Analyze maternal and infant characteristics by Neonatal Opioid Withdrawal Syndrome (NOWS) status and examine the association between mothers with Hepatitis C Virus (HCV) and infants diagnosed with NOWS. Hospital discharge diagnoses of low-income women in Tennessee were used to identify NOWS cases (n = 1,369) in 2013 and 2014 and randomly selected controls (n = 1,369) were matched on county of residence and birth year. Maternal and infant characteristics were obtained by linking these data to birth certificate data. Of Tennessee's 683 cases of NOWS in 2013 and 686 in 2014, most (69%) occurred in Eastern Tennessee.

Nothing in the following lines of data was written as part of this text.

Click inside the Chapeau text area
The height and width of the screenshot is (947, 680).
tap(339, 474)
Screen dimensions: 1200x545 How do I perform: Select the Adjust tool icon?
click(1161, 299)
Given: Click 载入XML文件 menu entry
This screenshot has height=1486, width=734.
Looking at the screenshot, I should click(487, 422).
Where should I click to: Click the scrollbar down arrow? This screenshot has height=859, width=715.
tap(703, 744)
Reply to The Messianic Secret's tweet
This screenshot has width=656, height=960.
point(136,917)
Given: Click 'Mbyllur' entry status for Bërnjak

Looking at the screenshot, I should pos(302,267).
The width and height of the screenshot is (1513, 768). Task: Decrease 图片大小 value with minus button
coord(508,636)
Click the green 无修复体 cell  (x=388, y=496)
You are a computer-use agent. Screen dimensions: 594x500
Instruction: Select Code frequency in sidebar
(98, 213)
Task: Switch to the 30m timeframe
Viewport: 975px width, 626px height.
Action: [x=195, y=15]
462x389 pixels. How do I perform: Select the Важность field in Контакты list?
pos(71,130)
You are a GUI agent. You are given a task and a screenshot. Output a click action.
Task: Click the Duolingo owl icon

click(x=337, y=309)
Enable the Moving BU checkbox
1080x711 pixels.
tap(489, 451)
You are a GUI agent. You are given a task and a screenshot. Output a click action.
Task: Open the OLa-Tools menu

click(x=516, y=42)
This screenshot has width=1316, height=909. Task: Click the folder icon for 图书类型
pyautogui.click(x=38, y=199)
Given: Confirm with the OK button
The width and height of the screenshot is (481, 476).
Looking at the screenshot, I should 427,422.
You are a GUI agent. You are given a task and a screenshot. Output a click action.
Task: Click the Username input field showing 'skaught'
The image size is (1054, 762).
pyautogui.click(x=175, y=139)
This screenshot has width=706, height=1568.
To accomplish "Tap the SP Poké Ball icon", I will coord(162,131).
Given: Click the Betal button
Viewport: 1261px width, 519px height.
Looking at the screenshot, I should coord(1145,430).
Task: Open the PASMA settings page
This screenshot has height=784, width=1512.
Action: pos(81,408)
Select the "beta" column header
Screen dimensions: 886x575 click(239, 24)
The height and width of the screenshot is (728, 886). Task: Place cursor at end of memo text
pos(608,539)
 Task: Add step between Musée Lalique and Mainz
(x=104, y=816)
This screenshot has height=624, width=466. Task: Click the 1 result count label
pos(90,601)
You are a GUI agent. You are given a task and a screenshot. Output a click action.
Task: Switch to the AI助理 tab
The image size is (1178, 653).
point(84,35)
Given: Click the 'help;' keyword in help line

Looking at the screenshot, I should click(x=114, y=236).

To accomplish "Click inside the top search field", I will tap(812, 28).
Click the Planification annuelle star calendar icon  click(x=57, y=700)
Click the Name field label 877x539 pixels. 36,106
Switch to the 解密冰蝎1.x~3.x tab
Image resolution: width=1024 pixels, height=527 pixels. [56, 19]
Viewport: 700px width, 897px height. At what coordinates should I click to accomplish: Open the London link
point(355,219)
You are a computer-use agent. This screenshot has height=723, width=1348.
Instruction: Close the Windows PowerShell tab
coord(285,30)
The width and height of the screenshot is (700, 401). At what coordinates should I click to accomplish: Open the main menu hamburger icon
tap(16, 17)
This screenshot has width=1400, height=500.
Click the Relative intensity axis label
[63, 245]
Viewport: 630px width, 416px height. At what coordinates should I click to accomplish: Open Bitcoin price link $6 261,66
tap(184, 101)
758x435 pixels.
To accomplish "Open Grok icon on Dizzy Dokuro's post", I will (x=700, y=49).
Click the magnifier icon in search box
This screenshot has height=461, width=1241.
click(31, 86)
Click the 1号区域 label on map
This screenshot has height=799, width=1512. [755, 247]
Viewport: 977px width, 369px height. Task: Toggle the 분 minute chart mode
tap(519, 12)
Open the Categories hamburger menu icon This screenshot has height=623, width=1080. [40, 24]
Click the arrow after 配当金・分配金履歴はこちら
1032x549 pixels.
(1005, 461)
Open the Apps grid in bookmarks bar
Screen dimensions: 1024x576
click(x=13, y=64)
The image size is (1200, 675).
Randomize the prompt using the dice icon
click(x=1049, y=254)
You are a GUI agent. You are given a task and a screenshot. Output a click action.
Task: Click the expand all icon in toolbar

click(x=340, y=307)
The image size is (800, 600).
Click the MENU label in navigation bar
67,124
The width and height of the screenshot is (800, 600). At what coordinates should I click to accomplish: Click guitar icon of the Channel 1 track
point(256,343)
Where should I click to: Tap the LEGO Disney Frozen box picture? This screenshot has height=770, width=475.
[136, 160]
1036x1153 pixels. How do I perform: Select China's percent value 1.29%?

Mothers of infants with NOWS were more likely to be older, unmarried, and white than mothers of infants without NOWS. Mothers of infants with NOWS also faced greater health risk: more smoking, HCV, herpes simplex diagnosis, and no or less frequent prenatal care (p < .0001). Infants with NOWS were more likely to present with infection, be admitted into the NICU, have lower birth weight, be enrolled in TennCare, but less likely to be breastfed than infants without NOWS (p < .0001). After adjusting for demographic factors and smoking, compared to mothers of infants without NOWS, mothers of infants with NOWS had an alarmingly increased odds of HCV [OR = 12.97 (95% CI 7.42, 22.66)]. This study emphasizes the complexity of challenges facing families impacted by NOWS, the importance of multifaceted prevention, and the need to conduct HCV testing in NOWS infants.